Data lines
◆ ◆ ◆ ◆ ◆

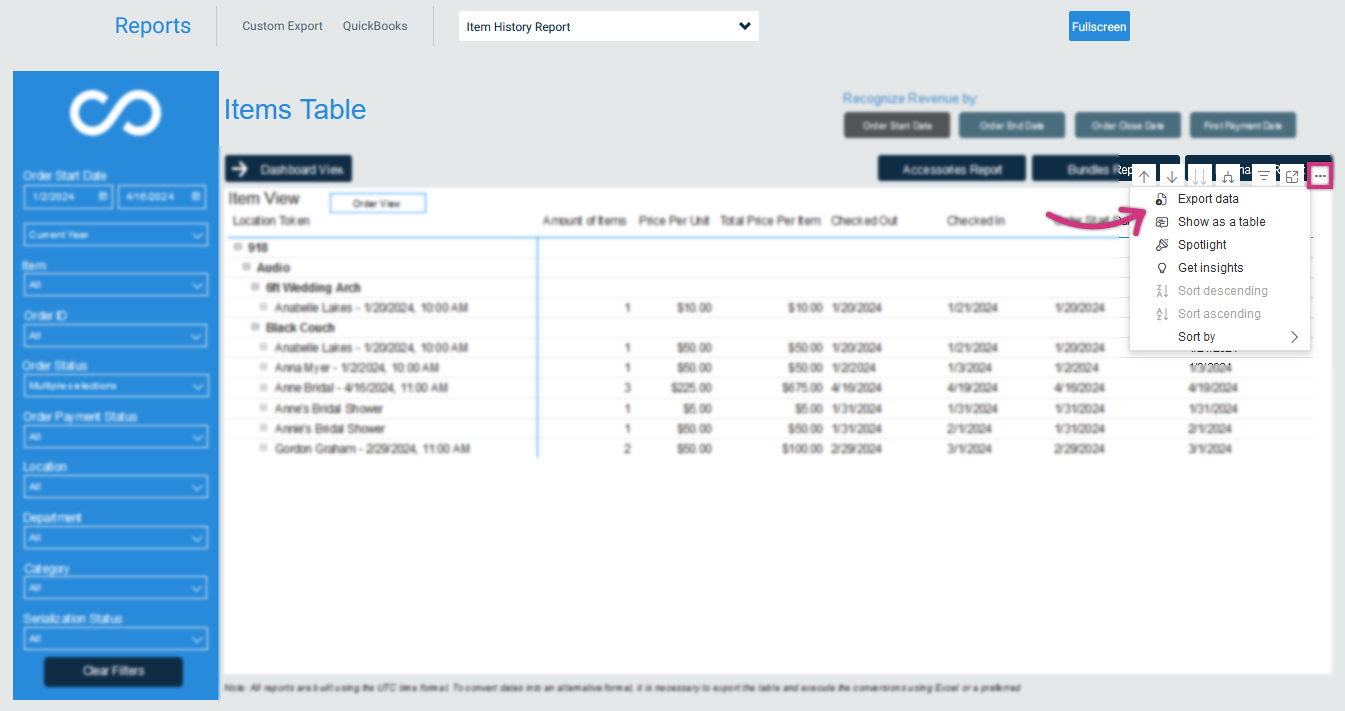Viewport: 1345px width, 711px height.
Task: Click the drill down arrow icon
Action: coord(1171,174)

◆ ◆ ◆ ◆ ◆

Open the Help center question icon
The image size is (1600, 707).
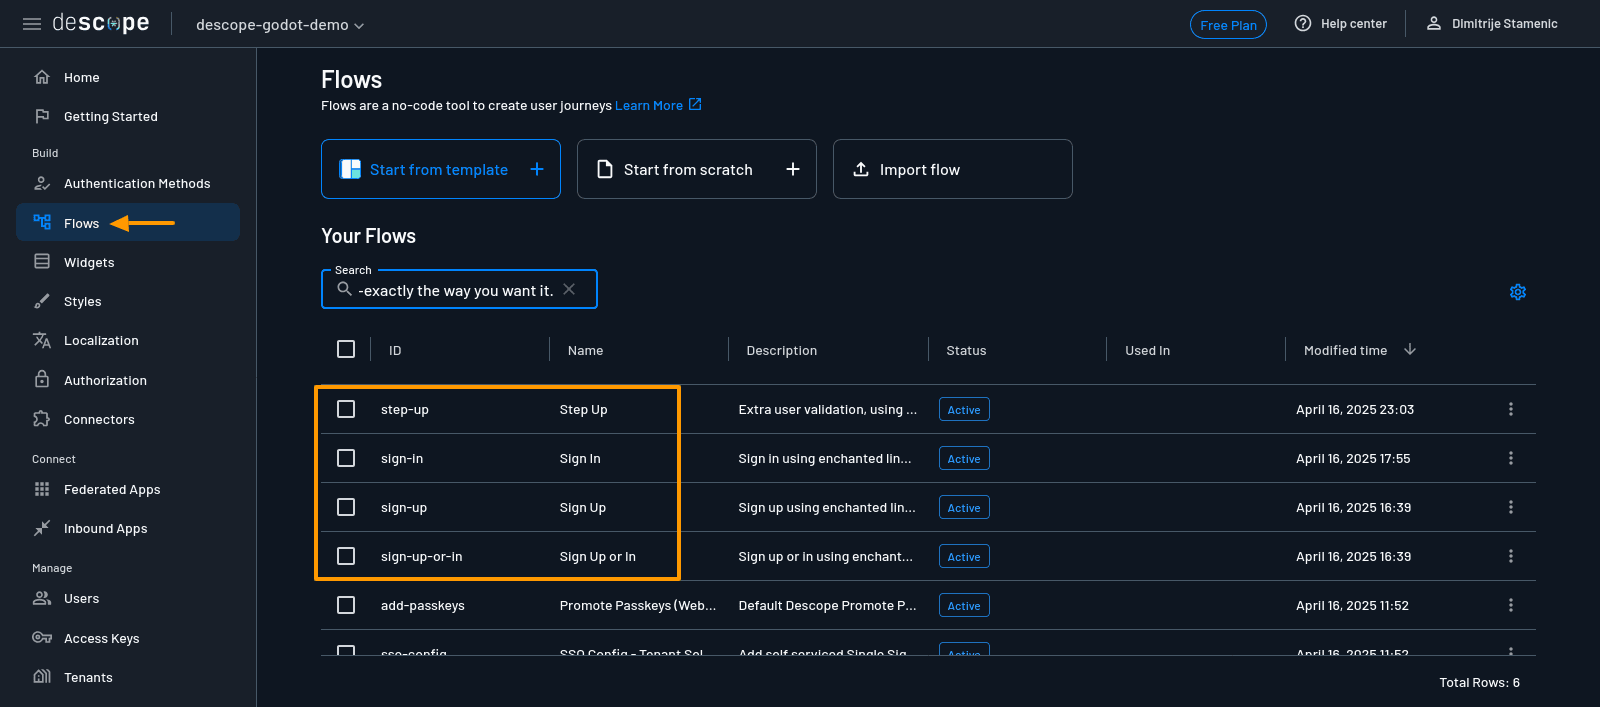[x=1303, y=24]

◆ ◆ ◆ ◆ ◆

Given instruction
Express as a JSON list of strings, one string per line, the entries from the line containing "Viewport: 1345px width, 711px height." through the line containing "Action: coord(1171,174)", both included. Skip blank lines and leave the pictures out.

Answer to this task
[
  "Viewport: 1345px width, 711px height.",
  "Task: Click the drill down arrow icon",
  "Action: coord(1171,174)"
]